Task instructions:
In the entries that follow, the first line to write out is the one containing "Главная (74, 122)", and the last is the one containing "Artesanías Religiosas De Madera (150, 1496)". Reproduce that stretch exactly, with nothing before or after it.

══ Study material

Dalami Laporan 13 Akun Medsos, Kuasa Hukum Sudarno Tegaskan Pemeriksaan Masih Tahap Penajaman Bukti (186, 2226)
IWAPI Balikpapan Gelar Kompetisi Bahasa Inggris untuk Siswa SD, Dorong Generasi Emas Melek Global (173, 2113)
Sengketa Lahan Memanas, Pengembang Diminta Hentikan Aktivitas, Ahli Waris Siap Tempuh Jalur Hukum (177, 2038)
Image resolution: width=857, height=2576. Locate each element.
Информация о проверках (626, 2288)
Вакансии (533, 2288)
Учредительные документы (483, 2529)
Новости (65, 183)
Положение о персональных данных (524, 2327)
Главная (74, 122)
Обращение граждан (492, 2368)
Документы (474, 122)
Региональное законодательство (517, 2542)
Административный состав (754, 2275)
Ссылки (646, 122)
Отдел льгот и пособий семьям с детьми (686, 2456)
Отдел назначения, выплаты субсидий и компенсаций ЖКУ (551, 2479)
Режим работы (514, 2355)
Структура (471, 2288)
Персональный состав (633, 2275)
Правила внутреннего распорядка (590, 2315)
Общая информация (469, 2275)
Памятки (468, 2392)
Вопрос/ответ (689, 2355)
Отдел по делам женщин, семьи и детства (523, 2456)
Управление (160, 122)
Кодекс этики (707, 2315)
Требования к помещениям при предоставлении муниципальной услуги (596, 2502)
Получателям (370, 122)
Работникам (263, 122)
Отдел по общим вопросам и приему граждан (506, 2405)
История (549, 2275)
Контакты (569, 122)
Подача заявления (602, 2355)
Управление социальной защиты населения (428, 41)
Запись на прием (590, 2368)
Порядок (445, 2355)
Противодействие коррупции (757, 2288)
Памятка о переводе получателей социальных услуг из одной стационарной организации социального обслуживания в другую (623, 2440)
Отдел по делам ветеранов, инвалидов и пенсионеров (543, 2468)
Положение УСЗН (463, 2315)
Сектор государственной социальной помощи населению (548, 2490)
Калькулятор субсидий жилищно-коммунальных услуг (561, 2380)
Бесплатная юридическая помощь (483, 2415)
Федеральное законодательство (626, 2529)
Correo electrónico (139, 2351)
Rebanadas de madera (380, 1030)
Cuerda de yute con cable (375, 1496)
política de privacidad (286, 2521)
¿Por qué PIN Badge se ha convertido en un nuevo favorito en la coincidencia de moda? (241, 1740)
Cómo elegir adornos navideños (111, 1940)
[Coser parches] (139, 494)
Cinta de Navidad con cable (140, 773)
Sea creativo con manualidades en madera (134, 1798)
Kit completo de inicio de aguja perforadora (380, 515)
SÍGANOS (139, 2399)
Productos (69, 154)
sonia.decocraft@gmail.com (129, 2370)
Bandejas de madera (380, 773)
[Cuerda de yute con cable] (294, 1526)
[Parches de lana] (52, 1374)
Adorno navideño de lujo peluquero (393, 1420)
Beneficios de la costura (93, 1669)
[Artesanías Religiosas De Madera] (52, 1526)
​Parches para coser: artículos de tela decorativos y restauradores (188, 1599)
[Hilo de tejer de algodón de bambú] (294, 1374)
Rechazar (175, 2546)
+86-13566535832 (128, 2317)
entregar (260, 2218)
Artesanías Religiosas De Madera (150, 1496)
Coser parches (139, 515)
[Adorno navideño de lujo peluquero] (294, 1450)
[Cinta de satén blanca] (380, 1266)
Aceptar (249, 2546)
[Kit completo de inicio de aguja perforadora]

════

Output of the exercise:
Главная (74, 122)
Обращение граждан (492, 2368)
Документы (474, 122)
Региональное законодательство (517, 2542)
Административный состав (754, 2275)
Ссылки (646, 122)
Отдел льгот и пособий семьям с детьми (686, 2456)
Отдел назначения, выплаты субсидий и компенсаций ЖКУ (551, 2479)
Режим работы (514, 2355)
Структура (471, 2288)
Персональный состав (633, 2275)
Правила внутреннего распорядка (590, 2315)
Общая информация (469, 2275)
Памятки (468, 2392)
Вопрос/ответ (689, 2355)
Отдел по делам женщин, семьи и детства (523, 2456)
Управление (160, 122)
Кодекс этики (707, 2315)
Требования к помещениям при предоставлении муниципальной услуги (596, 2502)
Получателям (370, 122)
Работникам (263, 122)
Отдел по общим вопросам и приему граждан (506, 2405)
История (549, 2275)
Контакты (569, 122)
Подача заявления (602, 2355)
Управление социальной защиты населения (428, 41)
Запись на прием (590, 2368)
Порядок (445, 2355)
Противодействие коррупции (757, 2288)
Памятка о переводе получателей социальных услуг из одной стационарной организации социального обслуживания в другую (623, 2440)
Отдел по делам ветеранов, инвалидов и пенсионеров (543, 2468)
Положение УСЗН (463, 2315)
Сектор государственной социальной помощи населению (548, 2490)
Калькулятор субсидий жилищно-коммунальных услуг (561, 2380)
Бесплатная юридическая помощь (483, 2415)
Федеральное законодательство (626, 2529)
Correo electrónico (139, 2351)
Rebanadas de madera (380, 1030)
Cuerda de yute con cable (375, 1496)
política de privacidad (286, 2521)
¿Por qué PIN Badge se ha convertido en un nuevo favorito en la coincidencia de moda? (241, 1740)
Cómo elegir adornos navideños (111, 1940)
[Coser parches] (139, 494)
Cinta de Navidad con cable (140, 773)
Sea creativo con manualidades en madera (134, 1798)
Kit completo de inicio de aguja perforadora (380, 515)
SÍGANOS (139, 2399)
Productos (69, 154)
sonia.decocraft@gmail.com (129, 2370)
Bandejas de madera (380, 773)
[Cuerda de yute con cable] (294, 1526)
[Parches de lana] (52, 1374)
Adorno navideño de lujo peluquero (393, 1420)
Beneficios de la costura (93, 1669)
[Artesanías Religiosas De Madera] (52, 1526)
​Parches para coser: artículos de tela decorativos y restauradores (188, 1599)
[Hilo de tejer de algodón de bambú] (294, 1374)
Rechazar (175, 2546)
+86-13566535832 (128, 2317)
entregar (260, 2218)
Artesanías Religiosas De Madera (150, 1496)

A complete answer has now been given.